La criticité des ressources, un enjeu majeur pour le secteur de la construction
La population mondiale ne cesse de croître, et les ressources nécessaires pour subvenir aux besoins de chacun se font de plus en plus rares. Dans l’Union Européenne, les secteurs d’activités dépendent de ressources plus ou moins précieuses. Certaines sont même importées de pays hors UE, puisque absentes de nos sols, comme le titane et le magnésium par exemple.
Le cabinet d’audit et de conseil BDO Advisory vient de dévoiler une étude sur la criticité des ressources, qui impacte grandement le secteur de la construction dans l’Union Européenne.
Une importante transition écologique a été amorcée par l’Union Européenne.
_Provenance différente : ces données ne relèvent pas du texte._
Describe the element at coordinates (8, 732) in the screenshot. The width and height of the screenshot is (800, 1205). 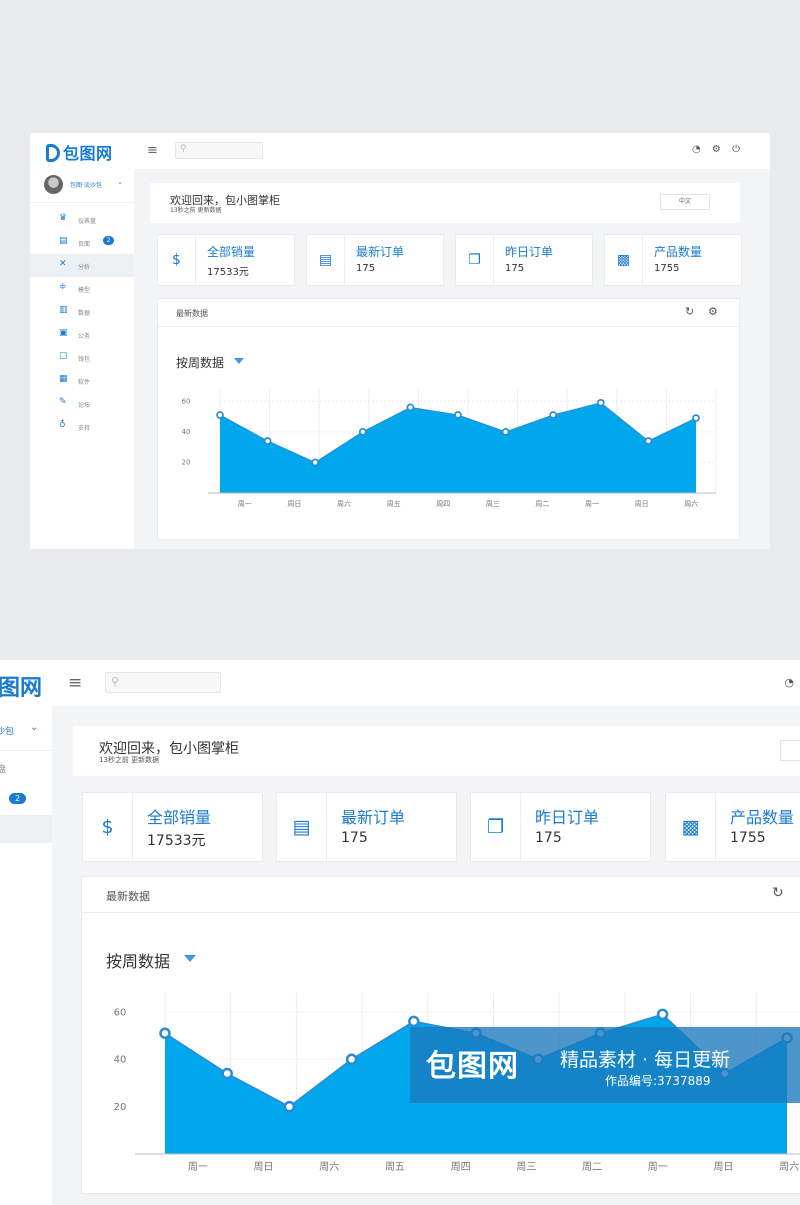
I see `user-name: 沙包` at that location.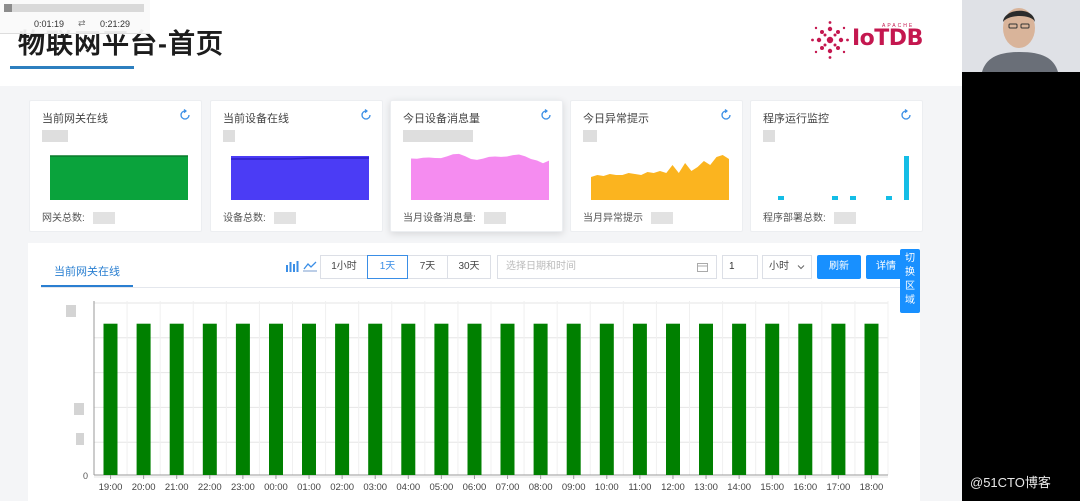  I want to click on card-footer: 当月异常提示, so click(628, 217).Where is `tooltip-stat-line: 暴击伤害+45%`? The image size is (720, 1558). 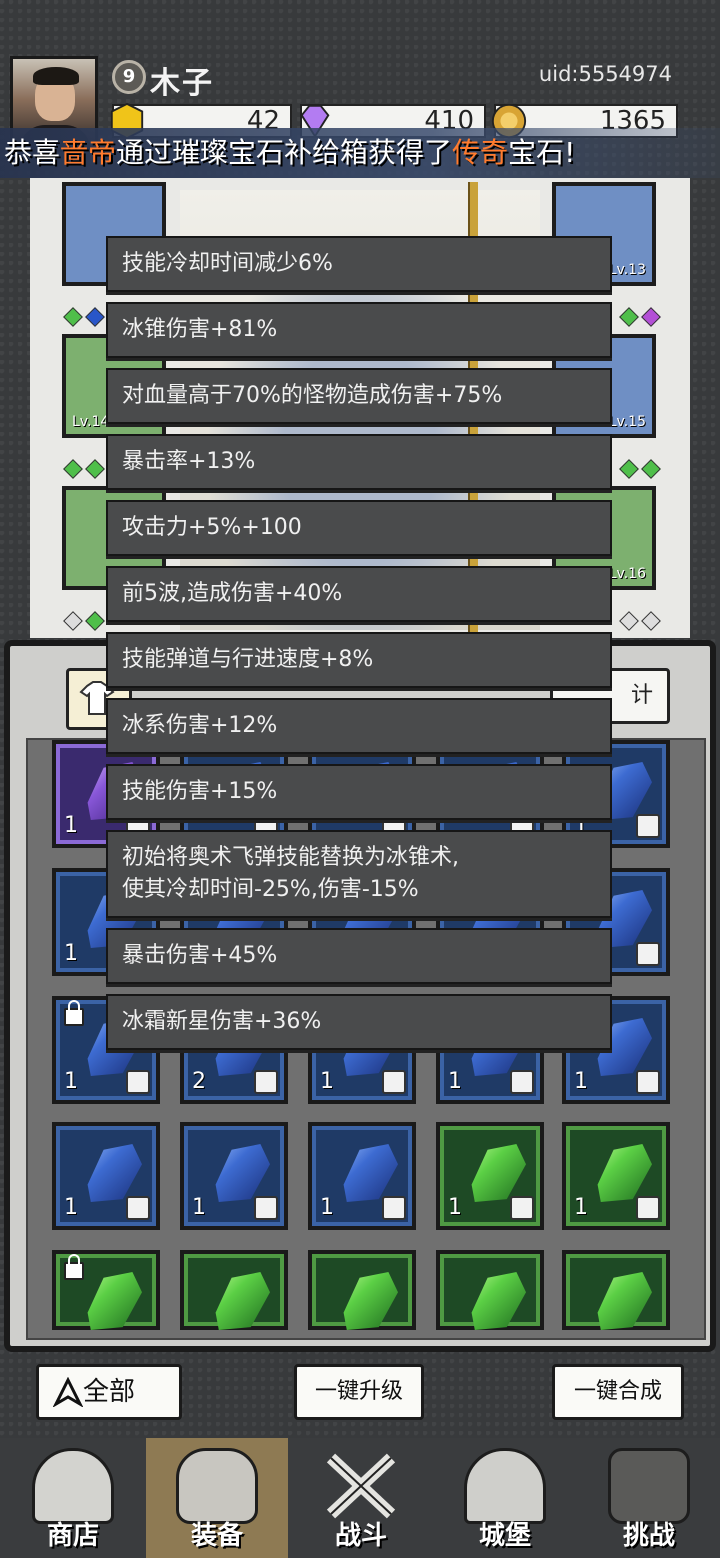
tooltip-stat-line: 暴击伤害+45% is located at coordinates (359, 956).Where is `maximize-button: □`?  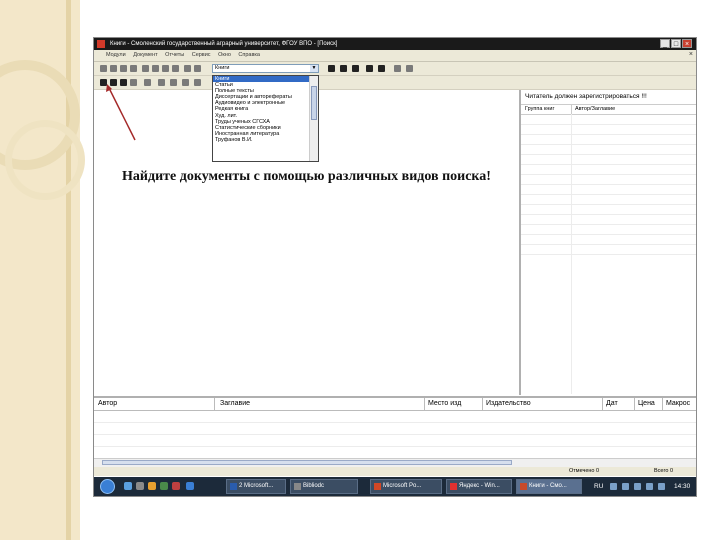 maximize-button: □ is located at coordinates (676, 44).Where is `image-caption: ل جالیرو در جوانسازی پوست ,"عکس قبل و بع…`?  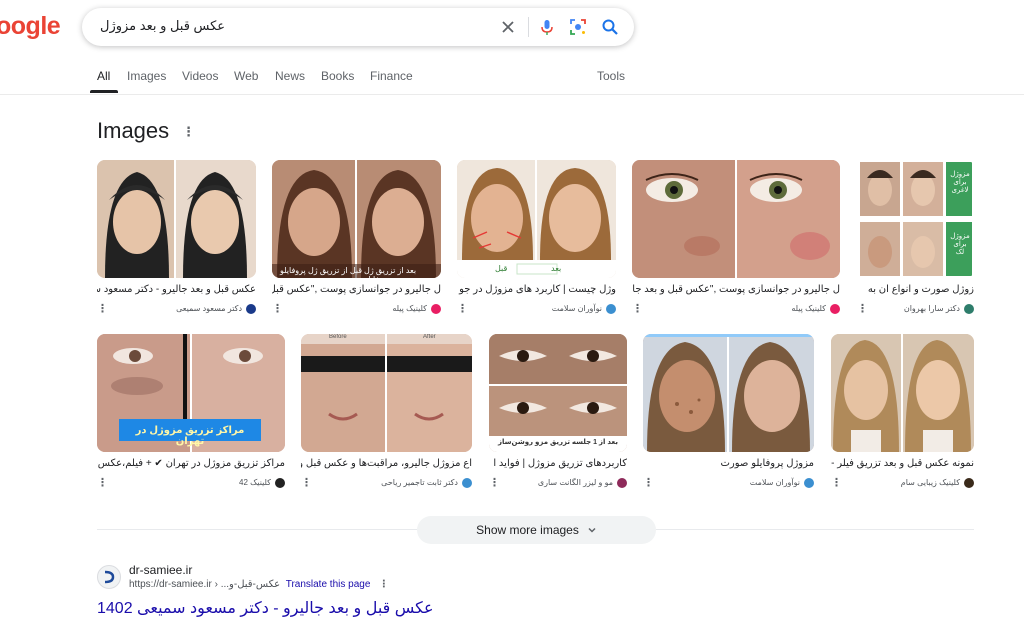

Dans les 27 pays qui forment l’Union Européenne, l’industrie manufacturière et la construction représentent 17 % de la répartition des émissions de GES. Pour parvenir à son objectif de réduire les émissions de gaz à effet de serre d’au moins 55 %, il est nécessaire pour elle de réaliser la double transition de décarboner le système énergétique et de garantir l’autonomie par l’accès et la transformation des matières premières critiques.
Grâce à l’étude, on observe notamment qu’en 2020, 5,1 millions de m³ de bois consommés par l’industrie de la construction en France ont été consacrés aux objectifs de neutralité carbone. En 2050, cette valeur atteindra 10 millions de m³. Les analyses révèlent clairement que la consommation en ressources va fortement augmenter à horizon 2050, en particulier pour les matériaux de construction.
Miser sur l’économie circulaire
Afin de pallier la dépendance de l’UE vis-à-vis des pays étrangers pour se fournir en ressources rares, il est crucial de miser sur l’économie circulaire. Celle-ci doit être au cœur de la stratégie de décarbonation des acteurs. L’Ademe la définit très comme étant « un système économique d’échange et de production visant à augmenter l’efficacité de l’utilisation des ressources et à diminuer l’impact sur l’environnement ».
Selon l’OCDE, l’économie du recyclage devrait croître rapidement d’ici à 2060. La croissance du secteur devrait même être plus dynamique que le secteur minier.
L’aluminium, exemple parfait de ressource critique
S’il fallait prendre un exemple concret de ressource devenue critique en raison de la réorganisation de sa chaîne de valeur, il faudrait s’intéresser de plus près à l’aluminium. En 2020, 21 % de l’aluminium de l'UE est utilisé dans la construction.
Cette ressource, dont la production mondiale augmente de façon constante depuis plusieurs années maintenant, est extrêmement importante. Ces coûts de production élevés peuvent cependant limiter l’accès, alors que l'aluminium trouve des applications dans de très nombreuses industries. L’invasion de l’Ukraine par la Russie a également contribué à tendre la chaîne de valeur.
La répartition géographique de l’industrie de l’aluminium s’est également considérablement modifiée au cours des 20 dernières années. La production s’est par ailleurs déplacée vers les pays aux ressources les plus abondantes et bon marché. La Chine produit ainsi plus de la moitié de l’aluminium mondial.
Autre raison qui explique la présence de l’aluminium parmi les ressources critiques : la hausse à venir de la demande la concernant. En dépit des risques géopolitiques mentionnés, la demande devrait augmenter, portée par les industries automobiles et solaires.
Plusieurs pistes de réflexion pour anticiper le manque de ressources
Pour anticiper ce manque de ressources, et aborder au mieux les années à venir, les entreprises de construction de l’Union Européenne doivent adapter leur stratégie dès aujourd’hui. Pour cela, elles doivent notamment atténuer le risque à court terme, en mettant en place des mécanismes d’indexation à l’achat/vente. Il est également préconisé d’évaluer l’opportunité de politiques du « juste à temps » contre des politiques de stockage. BDO France souligne également la nécessité de travailler à la substituabilité des fournisseurs et des pays producteurs.
Les différentes entreprises doivent également réduire la dépendance et exploiter les opportunités à moyen et long terme, notamment en approfondissant les politiques de diversification des fournisseurs et des pays. Il peut aussi être intéressant de mettre en place une politique de recyclage et d’économie circulaire.
Afin de faire face à l’appauvrissement des ressources, il est également nécessaire d’innover pour transformer ses activités. Mettre en place une politique de R&D ambitieuse pour développer de nouveaux produits ou services moins dépendants des ressources critiques peut aussi s’avérer intéressant.
Enfin, il est nécessaire d’assurer la résilience aux risques à long terme. Pour cela, il faut consolider et diversifier les partenariats commerciaux et l’approvisionnement en produits critiques par des partenariats de long terme.